Data for this task below:

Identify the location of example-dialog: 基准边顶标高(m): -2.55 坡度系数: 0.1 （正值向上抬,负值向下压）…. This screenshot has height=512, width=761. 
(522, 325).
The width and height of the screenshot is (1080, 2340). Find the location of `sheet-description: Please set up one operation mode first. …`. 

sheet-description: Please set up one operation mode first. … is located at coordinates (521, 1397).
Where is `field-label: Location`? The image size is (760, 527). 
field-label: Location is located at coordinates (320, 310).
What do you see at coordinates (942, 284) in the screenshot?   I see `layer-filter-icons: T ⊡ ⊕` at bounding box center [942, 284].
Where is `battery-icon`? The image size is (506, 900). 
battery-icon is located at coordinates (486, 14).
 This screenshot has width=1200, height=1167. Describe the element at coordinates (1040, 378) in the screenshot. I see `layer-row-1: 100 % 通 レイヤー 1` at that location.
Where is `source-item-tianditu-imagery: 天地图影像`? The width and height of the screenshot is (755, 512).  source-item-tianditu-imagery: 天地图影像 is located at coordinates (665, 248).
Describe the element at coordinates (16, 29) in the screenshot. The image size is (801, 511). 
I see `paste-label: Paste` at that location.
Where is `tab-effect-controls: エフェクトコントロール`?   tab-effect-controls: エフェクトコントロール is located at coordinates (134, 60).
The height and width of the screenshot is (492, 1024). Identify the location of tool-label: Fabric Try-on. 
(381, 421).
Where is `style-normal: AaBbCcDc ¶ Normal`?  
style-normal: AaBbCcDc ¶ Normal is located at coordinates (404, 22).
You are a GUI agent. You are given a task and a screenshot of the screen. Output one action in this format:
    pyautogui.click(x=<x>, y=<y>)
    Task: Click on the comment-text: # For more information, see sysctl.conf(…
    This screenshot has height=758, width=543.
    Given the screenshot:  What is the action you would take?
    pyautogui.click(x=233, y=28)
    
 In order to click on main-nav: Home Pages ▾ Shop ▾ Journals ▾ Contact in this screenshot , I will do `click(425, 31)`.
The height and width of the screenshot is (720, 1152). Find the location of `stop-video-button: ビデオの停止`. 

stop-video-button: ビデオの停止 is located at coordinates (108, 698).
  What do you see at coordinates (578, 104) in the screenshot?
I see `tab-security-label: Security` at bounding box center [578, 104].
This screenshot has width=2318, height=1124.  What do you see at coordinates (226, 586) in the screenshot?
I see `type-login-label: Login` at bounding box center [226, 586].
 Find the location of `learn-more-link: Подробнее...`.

End of Data for this task.

__Work item__: Set down the records above without changes, from the line with "is (506, 900)." up to and including the line with "(381, 421).".

__Reply__:
Where is `battery-icon`? The image size is (506, 900). 
battery-icon is located at coordinates (486, 14).
 This screenshot has width=1200, height=1167. Describe the element at coordinates (1040, 378) in the screenshot. I see `layer-row-1: 100 % 通 レイヤー 1` at that location.
Where is `source-item-tianditu-imagery: 天地图影像`? The width and height of the screenshot is (755, 512).  source-item-tianditu-imagery: 天地图影像 is located at coordinates (665, 248).
Describe the element at coordinates (16, 29) in the screenshot. The image size is (801, 511). 
I see `paste-label: Paste` at that location.
Where is `tab-effect-controls: エフェクトコントロール`?   tab-effect-controls: エフェクトコントロール is located at coordinates (134, 60).
The height and width of the screenshot is (492, 1024). Identify the location of tool-label: Fabric Try-on. 
(381, 421).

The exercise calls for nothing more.